Dataset records:
"""
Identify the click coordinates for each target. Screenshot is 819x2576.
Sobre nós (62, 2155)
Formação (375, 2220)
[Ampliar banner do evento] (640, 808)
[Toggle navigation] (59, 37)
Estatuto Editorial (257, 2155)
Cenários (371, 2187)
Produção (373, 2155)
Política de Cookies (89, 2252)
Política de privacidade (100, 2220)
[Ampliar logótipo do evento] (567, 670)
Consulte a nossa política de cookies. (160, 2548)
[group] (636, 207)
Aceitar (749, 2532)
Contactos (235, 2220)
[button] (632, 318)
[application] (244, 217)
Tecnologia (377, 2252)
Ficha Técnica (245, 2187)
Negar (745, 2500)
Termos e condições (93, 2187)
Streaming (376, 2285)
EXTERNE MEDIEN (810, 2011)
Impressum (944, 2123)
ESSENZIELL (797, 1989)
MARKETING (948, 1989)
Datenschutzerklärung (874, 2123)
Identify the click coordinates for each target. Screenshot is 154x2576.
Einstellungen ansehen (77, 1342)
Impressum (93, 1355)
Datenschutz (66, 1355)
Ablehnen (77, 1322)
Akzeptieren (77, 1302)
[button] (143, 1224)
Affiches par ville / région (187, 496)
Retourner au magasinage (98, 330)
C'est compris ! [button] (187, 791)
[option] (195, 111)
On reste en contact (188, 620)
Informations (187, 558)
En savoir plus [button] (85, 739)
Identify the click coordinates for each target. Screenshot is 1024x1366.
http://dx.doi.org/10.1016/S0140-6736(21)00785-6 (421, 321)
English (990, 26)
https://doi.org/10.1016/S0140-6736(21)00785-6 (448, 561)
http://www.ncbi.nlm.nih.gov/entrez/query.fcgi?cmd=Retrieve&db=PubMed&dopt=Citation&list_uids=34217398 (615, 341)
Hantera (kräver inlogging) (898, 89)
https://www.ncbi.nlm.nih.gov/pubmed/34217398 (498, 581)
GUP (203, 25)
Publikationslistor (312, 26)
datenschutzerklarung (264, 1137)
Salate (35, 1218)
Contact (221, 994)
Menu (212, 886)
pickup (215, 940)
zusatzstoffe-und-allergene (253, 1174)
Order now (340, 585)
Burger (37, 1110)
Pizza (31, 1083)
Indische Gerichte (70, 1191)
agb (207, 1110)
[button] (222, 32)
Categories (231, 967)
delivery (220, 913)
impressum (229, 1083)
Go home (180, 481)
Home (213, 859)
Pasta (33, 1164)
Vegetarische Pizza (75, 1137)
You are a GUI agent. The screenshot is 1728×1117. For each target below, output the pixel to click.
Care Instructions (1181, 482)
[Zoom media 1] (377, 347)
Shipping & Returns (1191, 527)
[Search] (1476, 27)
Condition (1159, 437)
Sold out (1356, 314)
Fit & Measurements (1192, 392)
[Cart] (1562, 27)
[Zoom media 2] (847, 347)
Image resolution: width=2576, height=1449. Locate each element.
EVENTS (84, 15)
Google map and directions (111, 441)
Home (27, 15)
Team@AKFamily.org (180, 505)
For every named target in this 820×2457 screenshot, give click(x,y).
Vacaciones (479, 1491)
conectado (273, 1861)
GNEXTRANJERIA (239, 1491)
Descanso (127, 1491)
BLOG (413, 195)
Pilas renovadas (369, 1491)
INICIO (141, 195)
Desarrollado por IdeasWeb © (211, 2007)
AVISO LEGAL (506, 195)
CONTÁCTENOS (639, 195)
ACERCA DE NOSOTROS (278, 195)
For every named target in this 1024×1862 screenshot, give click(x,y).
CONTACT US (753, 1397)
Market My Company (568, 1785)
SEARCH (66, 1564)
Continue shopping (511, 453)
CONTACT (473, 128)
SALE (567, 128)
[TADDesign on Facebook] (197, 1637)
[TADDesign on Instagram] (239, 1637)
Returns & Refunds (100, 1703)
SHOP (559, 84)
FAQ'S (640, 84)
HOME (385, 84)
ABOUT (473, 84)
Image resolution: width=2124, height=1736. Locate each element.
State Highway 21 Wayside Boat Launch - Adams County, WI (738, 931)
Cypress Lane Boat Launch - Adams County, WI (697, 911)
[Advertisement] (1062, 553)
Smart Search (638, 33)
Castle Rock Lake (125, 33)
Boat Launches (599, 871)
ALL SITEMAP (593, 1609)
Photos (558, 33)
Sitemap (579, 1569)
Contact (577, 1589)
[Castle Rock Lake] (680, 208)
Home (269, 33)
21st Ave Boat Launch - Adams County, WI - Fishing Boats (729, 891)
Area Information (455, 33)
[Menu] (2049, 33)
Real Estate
"""
### ASSIGNMENT
Only lines with the word "width" are wanted. Find and copy them from the records above.

### SOLUTION FOR THIS TASK
Image resolution: width=2576, height=1449. Locate each element.
Image resolution: width=2124, height=1736. Locate each element.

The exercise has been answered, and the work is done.